O capital (dinheiro) provoca nas pessoas um Fetiche (encantamento), fazendo-as venera-lo e obedece-lo cegamente. De objeto inanimado se torna o “Senhor Absoluto” de tudo o que há na terra e no céu. O seu poder alucinatório vai desde os possuidores de bens aos mais paupérrimos “Os oprimidos, que introjetam a ‘sombra’ dos opressores e seguem suas pautas (...)” (Paulo Freire).
Nesta busca cega pelo Ter Mais, as pessoas esquecem do Ser Mais... nada mais importa, além do Dinheiro. É “permitido” em nome deste “deus”: matar, roubar, mentir, não ter amigos e família.
O capital faz com que todos os preconceitos anteriores trabalhe ao seu favor. Se for interessante, amplifica o preconceito, se não, deixa-o “de molho” até que seja novamente útil.
Porém, esta busca desenfreada e insaciável pelo Ter coloca o Ser Humano em risco de extinção, segundo Leonardo Boff (on-line):
Precisamos de um novo paradigma de civilização porque o atual chegou ao seu fim e exauriu suas possibilidades. Temos que chegar a um consenso sobre novos valores. Em 30 ou 40 anos a Terra poderá existir sem nós. A busca de um novo paradigma civilizatório é condição de nossa sobrevivência como espécie. Assim como está não dá para continuar. Na última página de seu livro ‘A era dos extremos’ diz enfaticamente Eric Hobsbawn: Nosso mundo corre o risco de explosão e de implosão. Tem de mudar!

Objetivo da tarefa »
Devolva, sem mudar nada, tudo o que vai de "Porém, esta busca" até "Tem de mudar!" no trecho sobre o capital. Responda usando somente o trecho.

Dados apresentados »
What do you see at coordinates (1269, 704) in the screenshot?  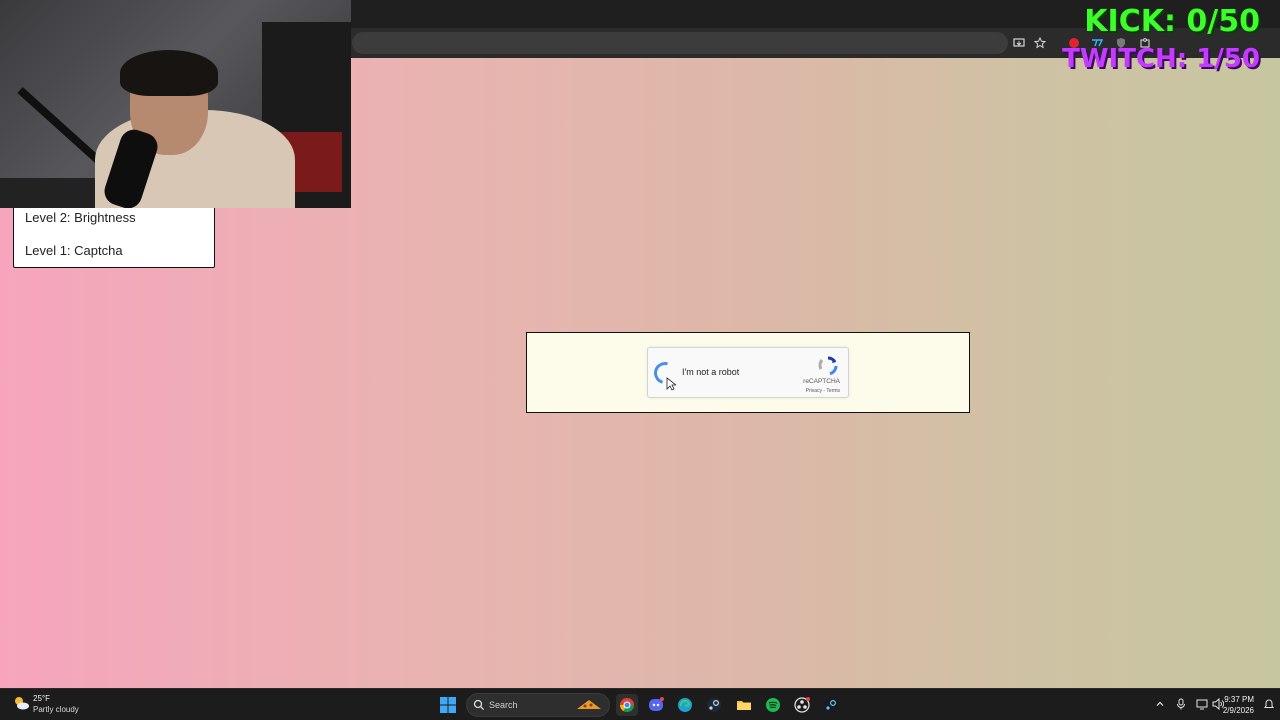 I see `notification-bell-icon` at bounding box center [1269, 704].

Resultado do exercício »
Porém, esta busca desenfreada e insaciável pelo Ter coloca o Ser Humano em risco de extinção, segundo Leonardo Boff (on-line):
Precisamos de um novo paradigma de civilização porque o atual chegou ao seu fim e exauriu suas possibilidades. Temos que chegar a um consenso sobre novos valores. Em 30 ou 40 anos a Terra poderá existir sem nós. A busca de um novo paradigma civilizatório é condição de nossa sobrevivência como espécie. Assim como está não dá para continuar. Na última página de seu livro ‘A era dos extremos’ diz enfaticamente Eric Hobsbawn: Nosso mundo corre o risco de explosão e de implosão. Tem de mudar!